─── Exercise data ───

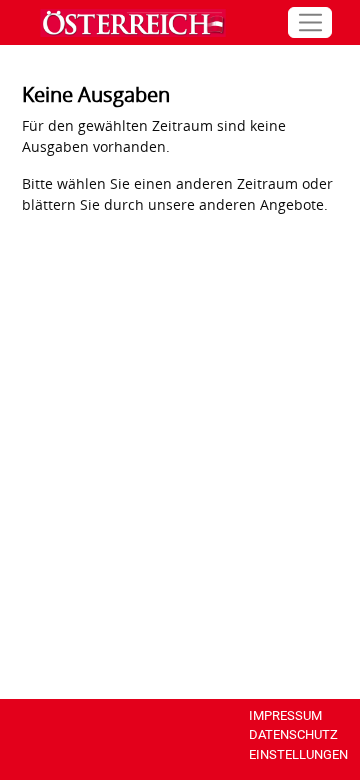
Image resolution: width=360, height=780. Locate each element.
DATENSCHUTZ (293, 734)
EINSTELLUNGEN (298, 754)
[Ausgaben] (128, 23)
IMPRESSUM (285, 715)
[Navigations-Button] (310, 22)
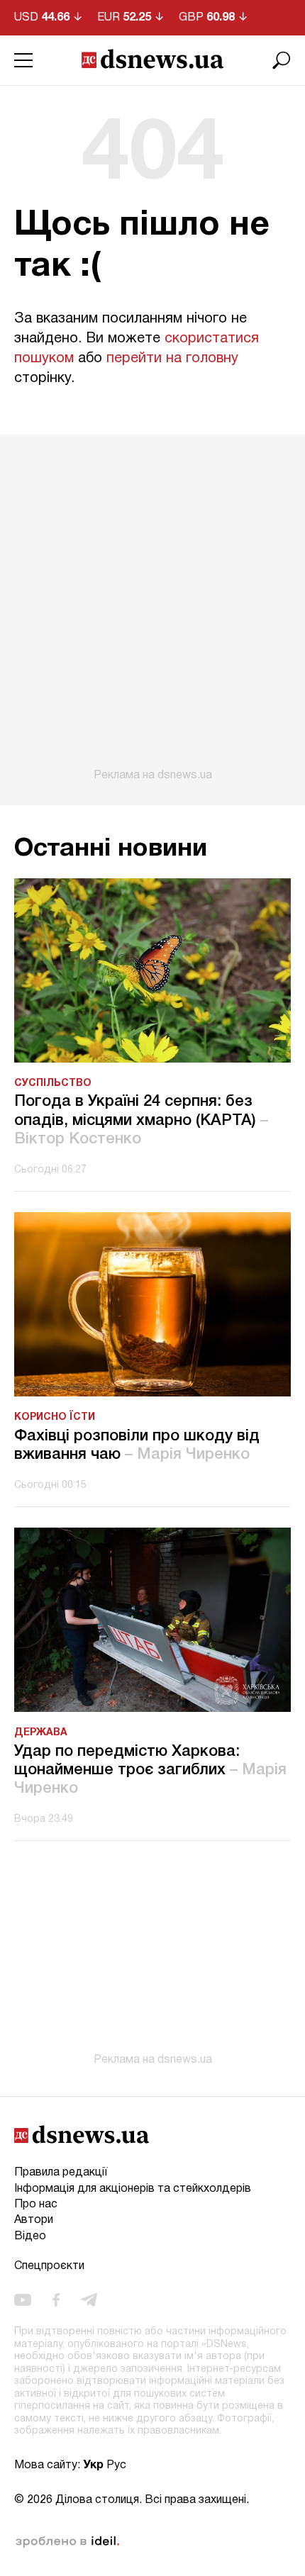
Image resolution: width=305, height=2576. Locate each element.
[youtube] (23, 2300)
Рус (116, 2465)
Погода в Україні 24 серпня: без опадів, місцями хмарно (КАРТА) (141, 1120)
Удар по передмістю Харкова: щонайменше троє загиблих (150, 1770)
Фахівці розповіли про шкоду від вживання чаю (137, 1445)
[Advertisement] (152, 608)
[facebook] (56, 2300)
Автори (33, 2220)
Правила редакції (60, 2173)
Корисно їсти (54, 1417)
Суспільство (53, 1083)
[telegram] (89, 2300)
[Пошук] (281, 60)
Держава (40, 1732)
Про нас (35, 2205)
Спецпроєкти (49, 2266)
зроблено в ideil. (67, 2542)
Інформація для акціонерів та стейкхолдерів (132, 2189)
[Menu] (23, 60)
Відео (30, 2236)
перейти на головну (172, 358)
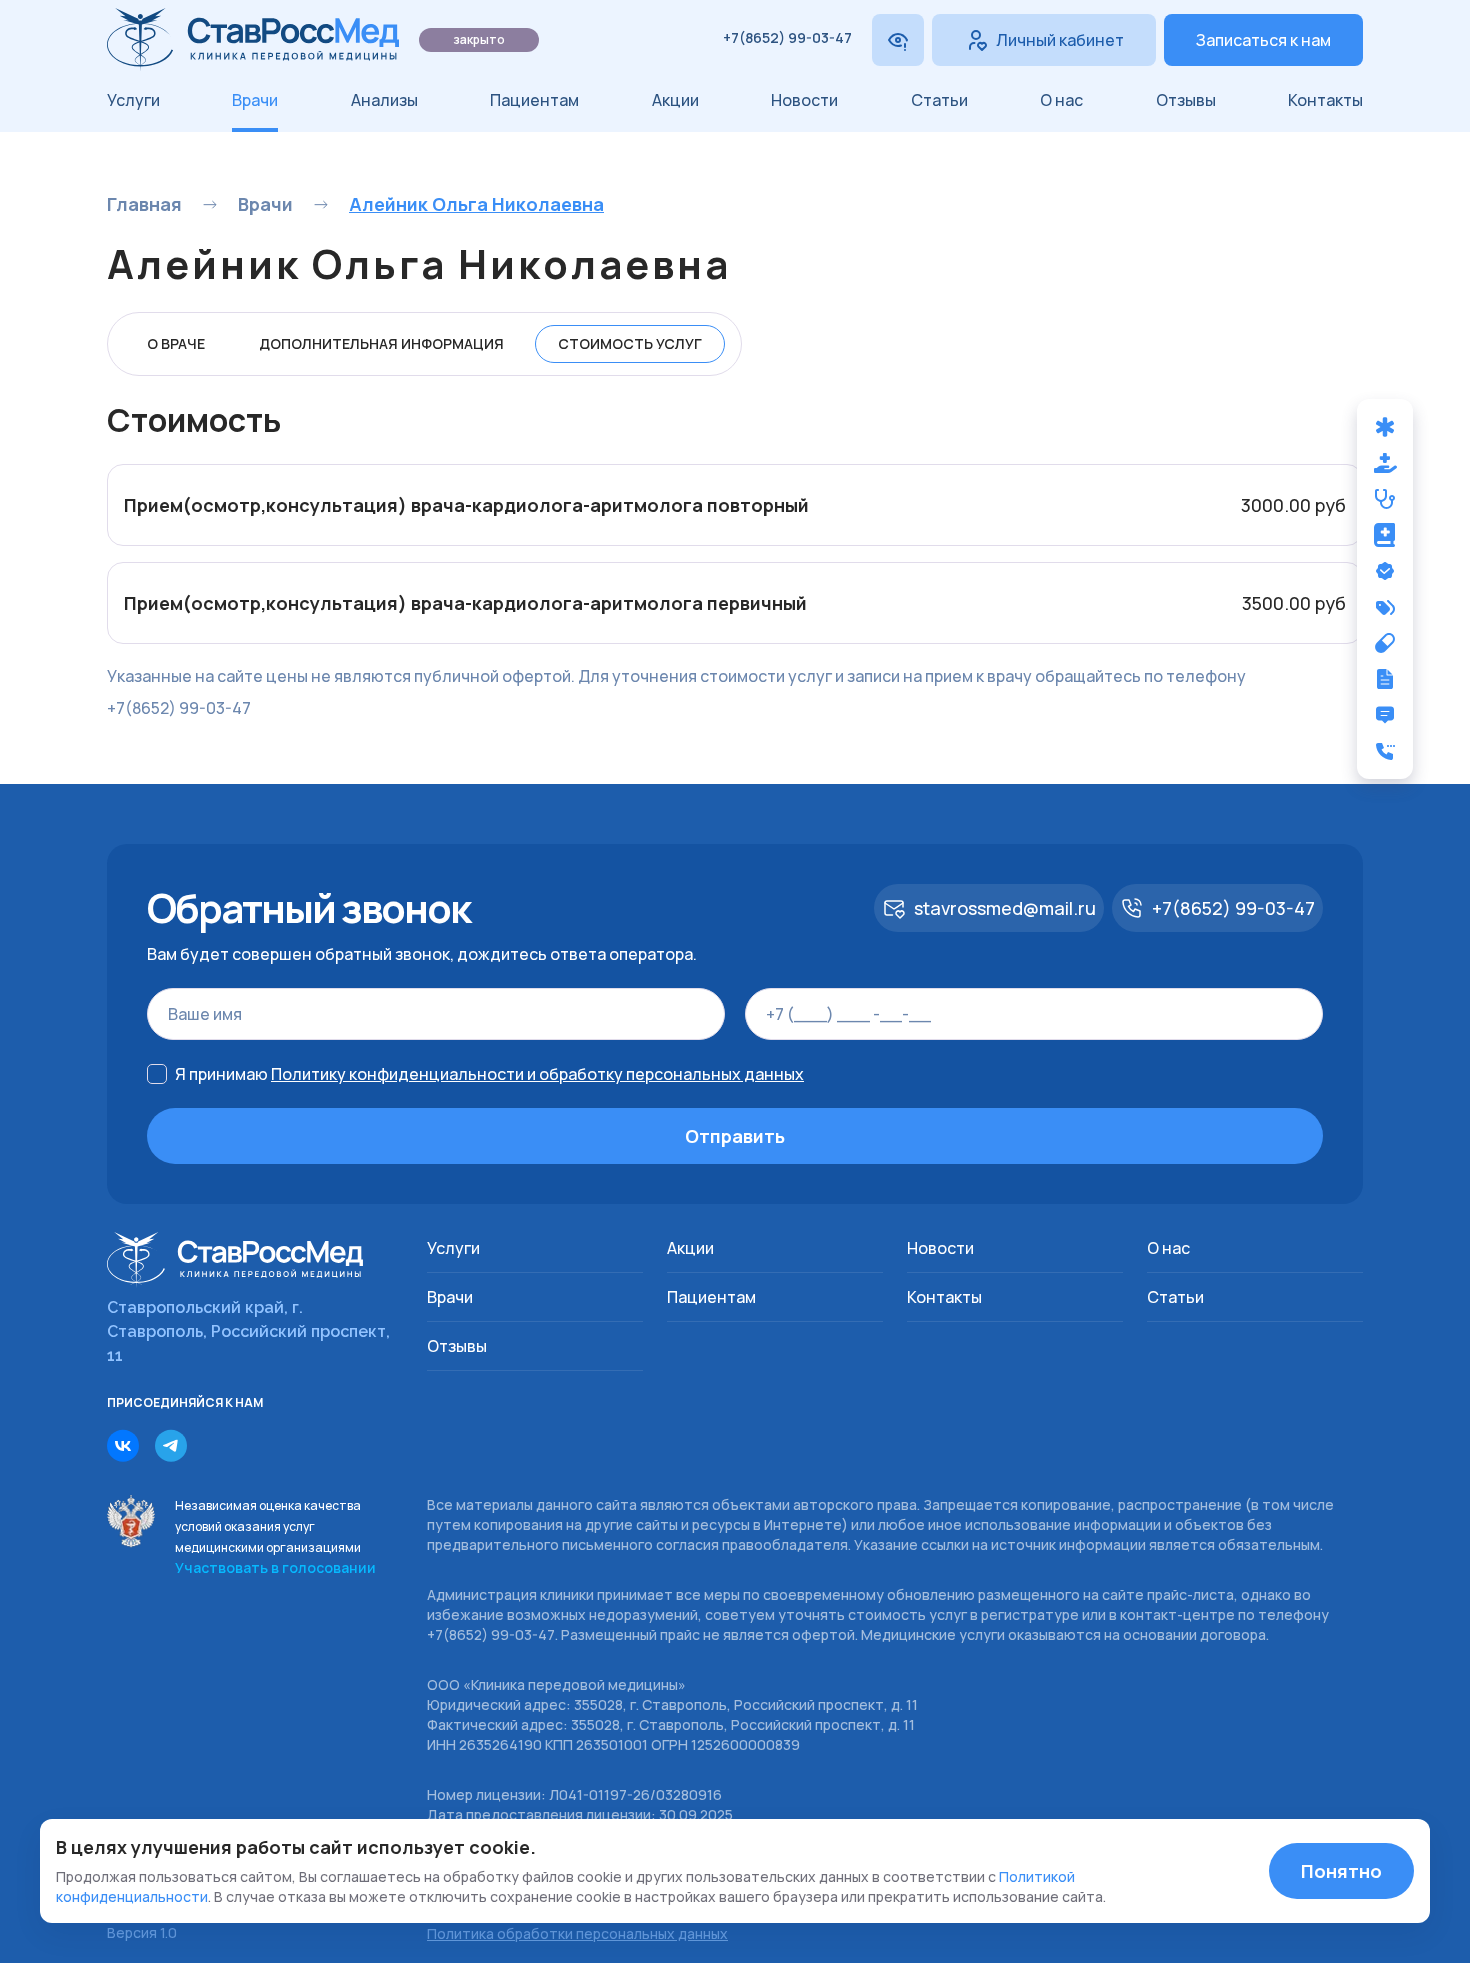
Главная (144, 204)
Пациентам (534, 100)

───
─── Exercise data ───

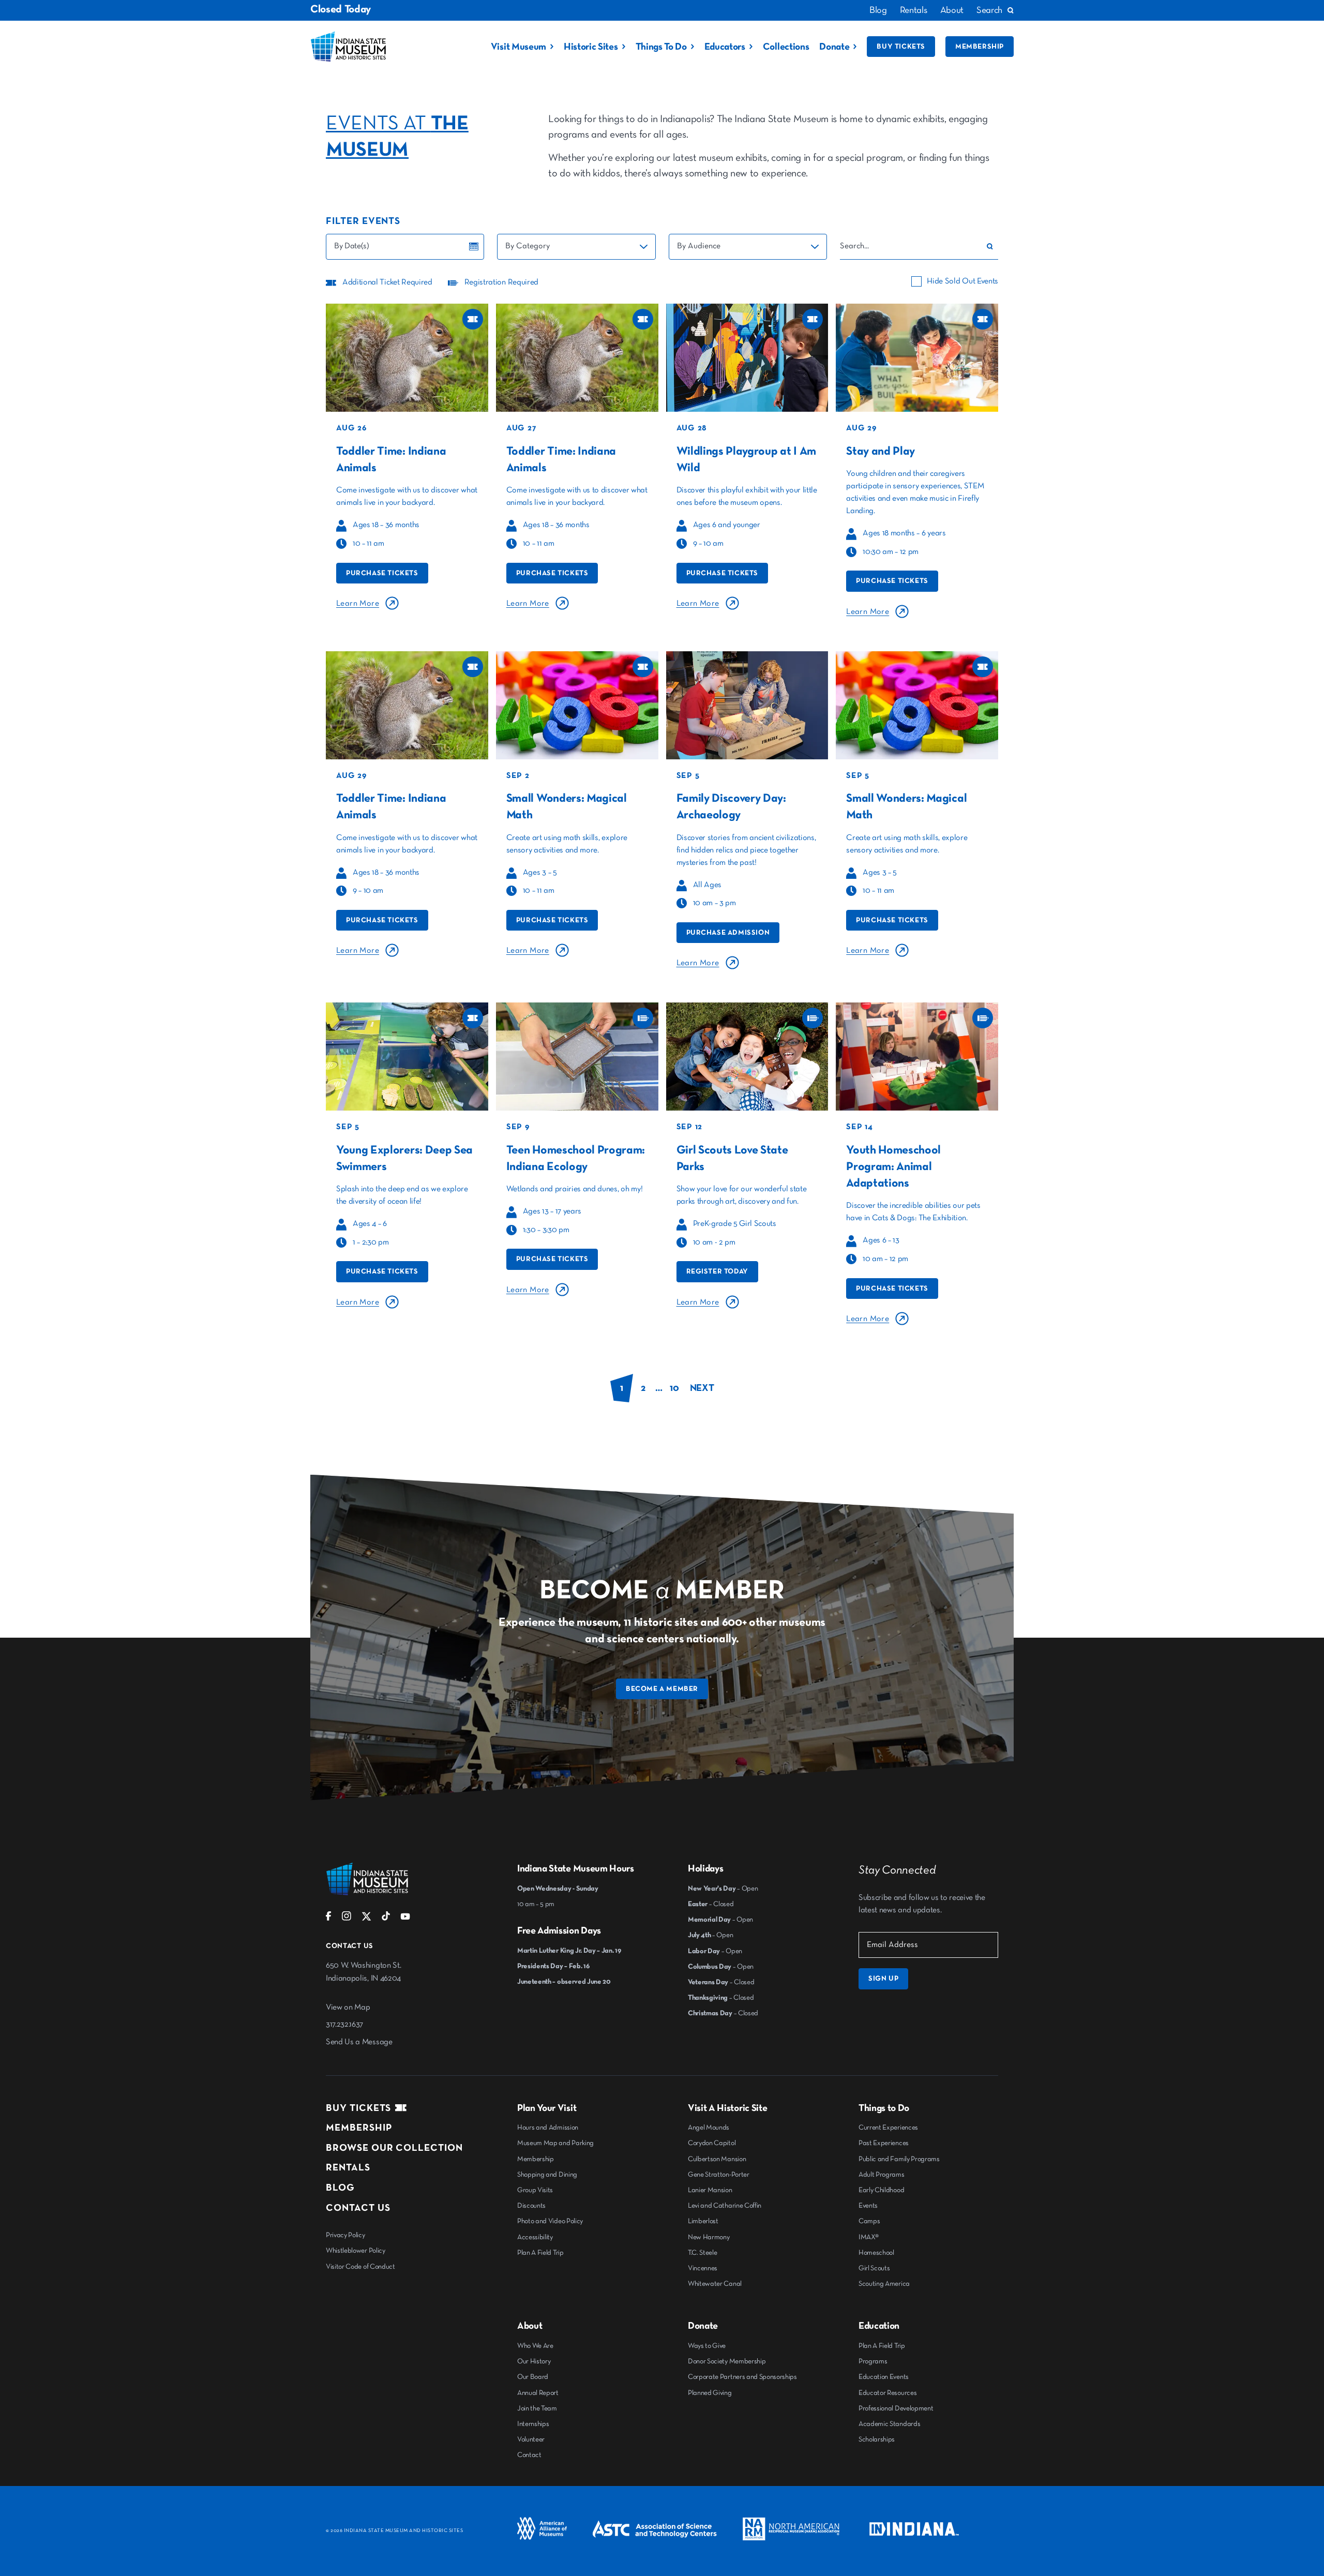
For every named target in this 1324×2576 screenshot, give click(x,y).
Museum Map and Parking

───

What you should do → Print exactly, with no pictures, the lines above from the one that holds "Правила редакції (60, 2173)" through the one that holds "Пациентам (534, 100)", both of them included.

Exercise answer →
Правила редакції (60, 2173)
Корисно їсти (54, 1417)
Суспільство (53, 1083)
[telegram] (89, 2300)
[Пошук] (281, 60)
Держава (40, 1732)
Про нас (35, 2205)
Спецпроєкти (49, 2266)
зроблено в ideil. (67, 2542)
Інформація для акціонерів та стейкхолдерів (132, 2189)
[Menu] (23, 60)
Відео (30, 2236)
перейти на головну (172, 358)
Главная (144, 204)
Пациентам (534, 100)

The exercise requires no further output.